# instalação de scanner

## morbidi

alguém me podia esclarecer como posso instalar o meu scaner e impressora? :Evil or Very Mad: 

pelo menos queria documentação para esse efeito, se pudessem arranjar era um must  :Wink: 

----------

## darktux

Quanto à impressora podes tratar disso muito facilmente usando o CUPS, que tem um interface web para se instalar a impressora (desde que tenhas o kernel com as cenas certas   :Wink:  ). 

Acerca do scanner, só te posso apontar para o SANE, que é o que vais usar de certeza, mas infelizmente não tenho experiência nesse assunto, e por isso n te posso dar grande ajuda.

Não sei que dificuldades tens, mas vai postando que a gente vai tentando ajudar   :Very Happy: 

Cumprimentos

----------

## humpback

Existe um Print Howto para gentoo, esta mais virado para impressoras HP, mas pode ser que te sirva de algo:

http://www.gentoo.org/doc/en/printing-howto.xml

Quanto ao scanner a minha experiencia é apenas com scanners SCSI que o sane detecta automaticamente (emerge sane e xsane que é uma interface em X).

Quanto a outro tipo de scanners (Paralelos e USB) o mias provavel é existir uma camada de compatibilidade com scsi, caso o teu seja USB ve na parte de USB do kernel o que lá esta sobre o assunto.

----------

• [Material fornecido]:
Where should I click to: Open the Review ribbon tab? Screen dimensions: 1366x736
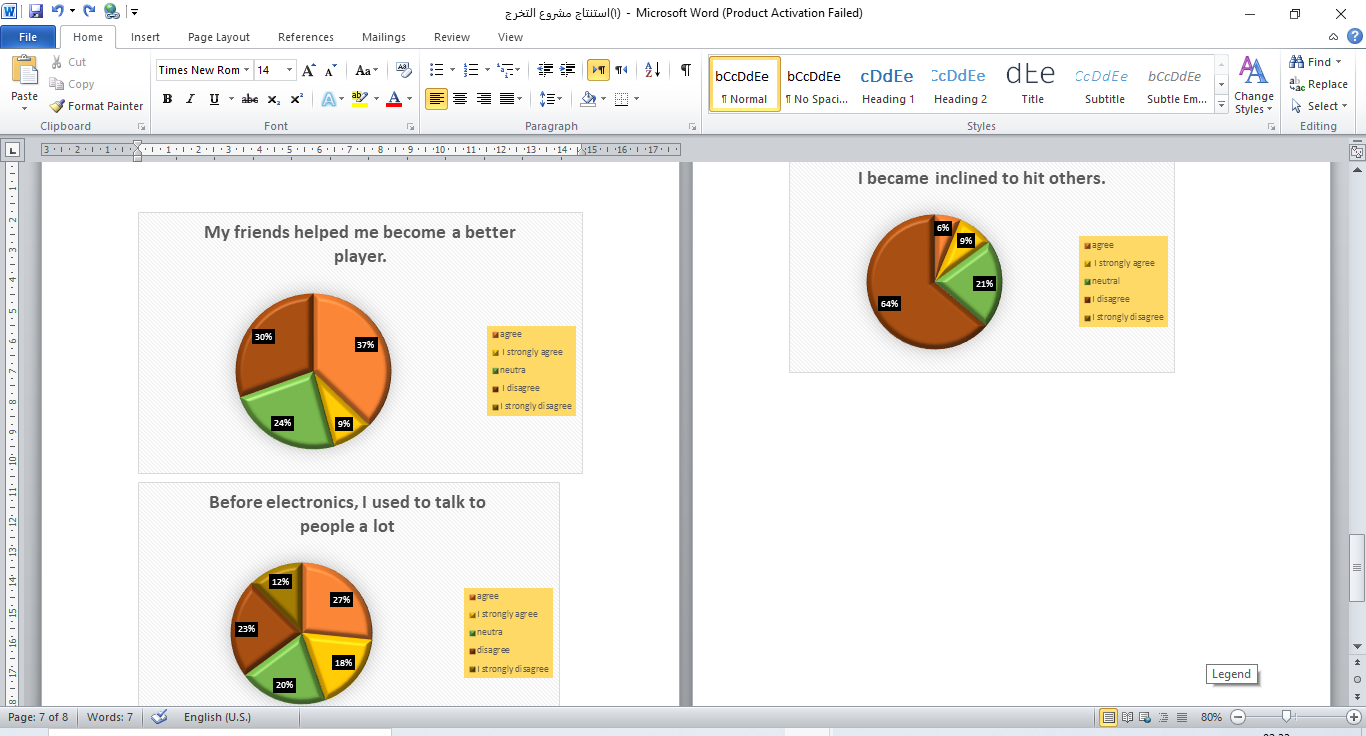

• [Instruções de trabalho]:
a - Cite, do texto sobre a instalação do scanner, o trecho que vai de "Acerca do scanner, só" até "dar grande ajuda.".
b - Responda com base no texto sobre a instalação do scanner:
(i) Que sistema darktux recomenda para instalar a impressora?
(ii) Com que tipo de scanners humpback diz ter experiência?
(iii) Para que tipo de impressoras o Print Howto para gentoo está mais voltado?

• [Respostas por tarefa]:
a -
Acerca do scanner, só te posso apontar para o SANE, que é o que vais usar de certeza, mas infelizmente não tenho experiência nesse assunto, e por isso n te posso dar grande ajuda.

b -
(i) O CUPS.
(ii) Apenas com scanners SCSI.
(iii) Para impressoras HP.